The last ship of Japan’s Antarctic whaling fleet returned home yesterday, ending an annual expedition that saw tense high-seas clashes with militant environmental group Sea Shepherd.
The Nisshin Maru, the mother ship of the five-vessel fleet that carries most of the whale carcasses, sailed into Tokyo Harbor in the morning, the last of the harpoon ships that set sail in November.
The tense confrontations in icy Antarctic waters saw the sinking of a Sea Shepherd vessel and the arrest of one of its activists, a New Zealander who now faces trial in Japan for assault, trespass and three other charges.
Whalers and their opponents also blasted each other with water cannons, while activists hurled rancid butter and stink bombs, and the whalers targeted the environmentalists with a sonic crowd control device.
Sea Shepherd said early last month that they had managed to block harpooning entirely for more than a month, reducing the Japanese kill by up to half and costing the whalers an estimated between US$70 million and US$80 million.
During the hunt from 2008 to last year, six Japanese ships killed 680 mostly minke whales, below their target of 765 to 935 whales, a shortfall authorities blamed on 16 days of harassment by activists.
Commercial whaling has been banned worldwide since 1986, but Japan justifies its annual hunts as lethal “scientific research,” while not hiding the fact that the meat is later sold in shops and restaurants.
Tensions have risen between whaling nations, also including Iceland and Norway, and anti-whaling nations such as Australia, which has threatened to take Japan to the International Court of Justice over the issue.
The International Whaling Commission, which meets in June in Morocco, is considering a plan to allow whaling nations to hunt the ocean giants openly if they agree to reduce their catch “significantly” over 10 years.
However, so far Japan, Australia and other key nations have rejected the plan, while New Zealand has voiced support for the compromise.
In Japan, meanwhile, two cases involving anti-whaling activists are now moving though the criminal justice system.
Sea Shepherd’s Peter Bethune was indicted on April 2 for trespass, injuring a person, carrying a weapon, vandalism and obstructing commercial activities — charges that could see him jailed for up to 15 years.
Bethune, 45, was the captain of the Sea Shepherd’s Ady Gil, a futuristic powerboat that sank after it was sliced in two in a collision with the whaling fleet’s security ship Shonan Maru II in early January.
On Feb. 15, Bethune scaled the the Shonan Maru II from a jet ski before dawn with the stated intent of making a citizen’s arrest of its captain Hiroyuki Komiya for the attempted murder of his six crew.
Bethune had also planned to present the captain with a bill for the Ady Gil, a carbon-and-kevlar trimaran that broke the round-the-world record for a powerboat in 2008 under its former name Earthrace.
Instead he was detained, taken to Japan and formally arrested.

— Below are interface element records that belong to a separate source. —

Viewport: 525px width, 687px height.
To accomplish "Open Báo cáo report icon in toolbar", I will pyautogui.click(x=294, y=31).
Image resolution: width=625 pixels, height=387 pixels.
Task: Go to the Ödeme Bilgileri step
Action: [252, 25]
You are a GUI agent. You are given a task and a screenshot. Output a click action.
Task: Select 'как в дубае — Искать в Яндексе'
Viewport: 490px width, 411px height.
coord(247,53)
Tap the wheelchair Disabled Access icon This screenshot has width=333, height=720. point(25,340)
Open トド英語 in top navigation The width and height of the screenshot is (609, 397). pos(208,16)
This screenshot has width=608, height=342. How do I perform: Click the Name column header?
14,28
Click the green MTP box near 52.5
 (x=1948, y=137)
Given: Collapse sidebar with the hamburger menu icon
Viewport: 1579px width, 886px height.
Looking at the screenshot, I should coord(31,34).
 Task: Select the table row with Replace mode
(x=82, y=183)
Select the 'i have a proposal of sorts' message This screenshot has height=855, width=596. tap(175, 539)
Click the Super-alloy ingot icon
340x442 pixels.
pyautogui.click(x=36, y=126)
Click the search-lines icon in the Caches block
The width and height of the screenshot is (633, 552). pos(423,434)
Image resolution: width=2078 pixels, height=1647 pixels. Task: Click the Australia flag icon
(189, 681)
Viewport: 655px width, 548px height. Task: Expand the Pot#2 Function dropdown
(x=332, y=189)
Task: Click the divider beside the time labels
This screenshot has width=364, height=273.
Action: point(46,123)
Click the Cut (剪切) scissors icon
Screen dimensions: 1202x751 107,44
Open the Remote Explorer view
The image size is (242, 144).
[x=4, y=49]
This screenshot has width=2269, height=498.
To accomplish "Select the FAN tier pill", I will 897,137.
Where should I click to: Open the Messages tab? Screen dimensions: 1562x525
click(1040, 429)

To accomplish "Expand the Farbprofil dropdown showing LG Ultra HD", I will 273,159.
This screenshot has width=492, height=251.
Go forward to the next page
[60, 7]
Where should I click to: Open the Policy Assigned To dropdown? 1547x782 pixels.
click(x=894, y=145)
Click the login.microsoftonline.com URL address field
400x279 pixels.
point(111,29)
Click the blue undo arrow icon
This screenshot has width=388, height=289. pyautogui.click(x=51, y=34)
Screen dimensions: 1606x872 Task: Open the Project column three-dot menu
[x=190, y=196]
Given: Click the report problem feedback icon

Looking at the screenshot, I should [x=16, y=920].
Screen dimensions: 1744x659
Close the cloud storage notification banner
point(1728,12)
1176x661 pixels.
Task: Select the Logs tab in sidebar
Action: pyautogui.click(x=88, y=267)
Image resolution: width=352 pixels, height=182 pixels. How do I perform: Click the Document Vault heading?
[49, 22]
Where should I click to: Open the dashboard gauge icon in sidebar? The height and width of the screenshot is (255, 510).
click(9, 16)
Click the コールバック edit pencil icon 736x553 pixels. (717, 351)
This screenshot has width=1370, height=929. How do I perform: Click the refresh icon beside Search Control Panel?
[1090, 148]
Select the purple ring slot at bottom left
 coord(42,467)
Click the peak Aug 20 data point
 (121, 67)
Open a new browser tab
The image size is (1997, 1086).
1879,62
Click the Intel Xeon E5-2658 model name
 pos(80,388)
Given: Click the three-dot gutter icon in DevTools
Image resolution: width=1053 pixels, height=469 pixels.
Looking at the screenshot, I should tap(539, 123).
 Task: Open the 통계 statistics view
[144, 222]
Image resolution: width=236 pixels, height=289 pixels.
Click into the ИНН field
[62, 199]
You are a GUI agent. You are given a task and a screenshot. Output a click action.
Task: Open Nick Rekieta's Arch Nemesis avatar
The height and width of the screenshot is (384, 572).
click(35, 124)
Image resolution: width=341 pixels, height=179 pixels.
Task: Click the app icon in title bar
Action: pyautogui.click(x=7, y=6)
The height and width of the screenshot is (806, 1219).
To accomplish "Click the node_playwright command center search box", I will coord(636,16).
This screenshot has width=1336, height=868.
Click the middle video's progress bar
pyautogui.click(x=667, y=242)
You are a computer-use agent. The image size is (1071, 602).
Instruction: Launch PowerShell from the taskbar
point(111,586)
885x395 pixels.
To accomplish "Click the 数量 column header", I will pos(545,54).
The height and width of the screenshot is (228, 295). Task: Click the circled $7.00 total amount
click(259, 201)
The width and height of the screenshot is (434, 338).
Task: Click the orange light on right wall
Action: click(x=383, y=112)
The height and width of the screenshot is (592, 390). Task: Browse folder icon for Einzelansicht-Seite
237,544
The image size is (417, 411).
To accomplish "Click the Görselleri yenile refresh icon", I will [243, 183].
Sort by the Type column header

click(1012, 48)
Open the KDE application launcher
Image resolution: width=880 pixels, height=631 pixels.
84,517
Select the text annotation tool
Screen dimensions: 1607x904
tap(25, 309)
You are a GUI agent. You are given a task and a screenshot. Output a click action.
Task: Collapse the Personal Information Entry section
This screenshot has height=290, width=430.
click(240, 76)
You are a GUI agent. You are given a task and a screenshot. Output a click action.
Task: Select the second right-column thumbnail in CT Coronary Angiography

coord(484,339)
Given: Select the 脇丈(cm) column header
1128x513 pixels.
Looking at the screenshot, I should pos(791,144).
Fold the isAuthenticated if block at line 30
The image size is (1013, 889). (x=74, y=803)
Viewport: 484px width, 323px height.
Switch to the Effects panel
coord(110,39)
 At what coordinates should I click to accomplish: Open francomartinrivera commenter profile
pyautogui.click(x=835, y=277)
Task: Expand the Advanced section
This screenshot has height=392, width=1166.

Prosecutors also allege he earlier caused a chemical burn on a whaler’s face by hurling a bottle of butyric acid that smashed on the Shonan Maru II.
In another case involving anti-whaling activists, two Japanese members of Greenpeace face theft and trespass charges that stem from their investigation of alleged embezzlement in the state-subsidized industry.
Greenpeace said its probe showed that parcels of salted whale meat were being sent to crew members for personal consumption or sale.
The “Tokyo Two,” as the environmental group calls its activists Junichi Sato and Toru Suzuki, face up to 10 years in prison if convicted in the trial, with a verdict expected some time in June.